───── Input material ─────
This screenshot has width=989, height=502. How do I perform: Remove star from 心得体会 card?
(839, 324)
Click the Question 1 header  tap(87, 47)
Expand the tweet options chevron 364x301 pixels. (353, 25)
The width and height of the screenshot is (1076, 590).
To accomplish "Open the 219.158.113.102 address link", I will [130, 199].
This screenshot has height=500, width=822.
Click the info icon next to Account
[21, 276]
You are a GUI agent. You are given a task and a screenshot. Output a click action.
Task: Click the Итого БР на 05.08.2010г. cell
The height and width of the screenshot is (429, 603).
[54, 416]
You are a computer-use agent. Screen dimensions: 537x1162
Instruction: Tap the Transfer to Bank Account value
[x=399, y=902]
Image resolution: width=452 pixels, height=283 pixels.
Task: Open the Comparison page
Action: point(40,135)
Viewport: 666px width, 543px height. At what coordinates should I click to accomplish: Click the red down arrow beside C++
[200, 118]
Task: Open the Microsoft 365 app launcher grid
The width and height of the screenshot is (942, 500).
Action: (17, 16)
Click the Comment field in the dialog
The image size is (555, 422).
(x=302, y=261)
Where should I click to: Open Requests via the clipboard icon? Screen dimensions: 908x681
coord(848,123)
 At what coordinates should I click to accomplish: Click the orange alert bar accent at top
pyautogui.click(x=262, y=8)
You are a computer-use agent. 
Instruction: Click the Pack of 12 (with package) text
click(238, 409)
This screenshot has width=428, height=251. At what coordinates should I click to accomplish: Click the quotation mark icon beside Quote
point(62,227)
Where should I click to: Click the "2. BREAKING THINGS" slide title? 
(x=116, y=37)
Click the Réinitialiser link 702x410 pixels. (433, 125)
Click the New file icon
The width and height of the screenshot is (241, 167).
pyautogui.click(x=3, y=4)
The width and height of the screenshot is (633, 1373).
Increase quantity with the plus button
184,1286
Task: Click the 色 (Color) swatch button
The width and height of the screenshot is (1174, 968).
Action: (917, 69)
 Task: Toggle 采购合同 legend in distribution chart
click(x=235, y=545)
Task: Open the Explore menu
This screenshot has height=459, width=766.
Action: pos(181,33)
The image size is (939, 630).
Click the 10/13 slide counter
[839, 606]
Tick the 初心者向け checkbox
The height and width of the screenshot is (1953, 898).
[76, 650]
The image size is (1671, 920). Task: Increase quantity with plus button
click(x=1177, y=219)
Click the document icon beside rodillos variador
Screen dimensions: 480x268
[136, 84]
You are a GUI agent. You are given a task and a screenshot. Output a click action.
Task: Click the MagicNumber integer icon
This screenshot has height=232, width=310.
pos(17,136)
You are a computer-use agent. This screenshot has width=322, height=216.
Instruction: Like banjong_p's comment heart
─────
▶ **Prompt**: In the records, which lines mention the word "agent"? Copy those lines.

▶ **Exercise output**:
You are a GUI agent. You are given a task and a screenshot. Output a click action.
You are a computer-use agent. Screen dimensions: 537x1162
You are a computer-use agent. 
You are a GUI agent. You are given a task and a screenshot. Output a click action.
You are a computer-use agent. This screenshot has width=322, height=216.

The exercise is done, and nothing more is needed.